Tras las naturales tensiones de una elección, una candidatura unitaria desde julio, como la desea el electorado, tiene todo el potencial para ser competitiva, en una campaña que será difícil para ambas coaliciones, como la propia izquierda lo reconoce explícitamente. Esta unidad exige de los dirigentes de la Alianza no sólo generosidad, sino también pragmatismo y una visión lúcida de un nuevo electorado, mucho más demandante, de voto voluntario, al que hay que impregnar de sentido y mística para llevarlo a las urnas. Llamó favorablemente la atención, por tanto, el proyecto común destacado igualmente por Longueira y Allamand, y el respeto recíproco que se profesan, junto con la promesa firme de trabajar por cualquiera que sea elegido en junio.

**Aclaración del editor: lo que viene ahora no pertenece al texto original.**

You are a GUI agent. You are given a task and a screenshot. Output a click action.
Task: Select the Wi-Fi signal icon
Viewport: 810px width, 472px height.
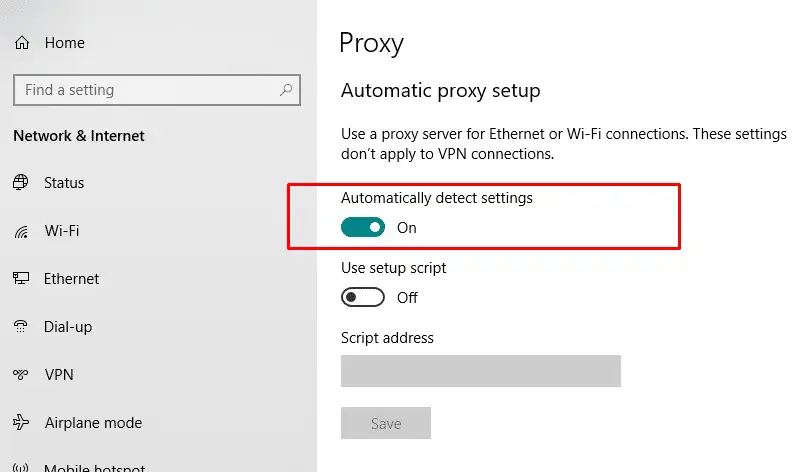click(21, 232)
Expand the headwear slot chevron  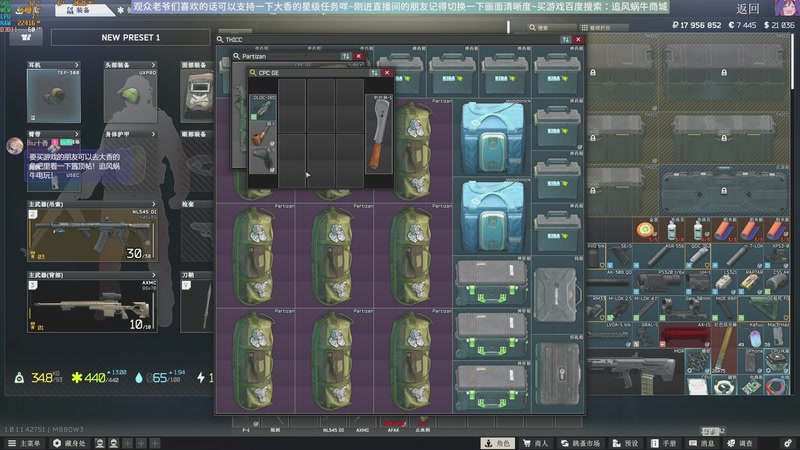pos(155,64)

La UDI recobra lo más propio de su ser con Pablo Longueira, uno de sus líderes naturales más apreciados, conductor por toda una vida y uno de los políticos más influyentes, desde la oposición durante los gobiernos de la Concertación. Político claro y fogueado, siempre ha subrayado que su concepción de la derecha es hondamente popular, compenetrada y partícipe de los sectores más vulnerables. En buena parte, él hizo posible la solución de la mayor crisis del gobierno de Lagos, y en otra ocasión facilitó democráticamente la inscripción del Partido Demócrata Cristiano, dando pruebas de un sentido político de bien común y de respeto efectivo al adversario con el cual hay que trabajar.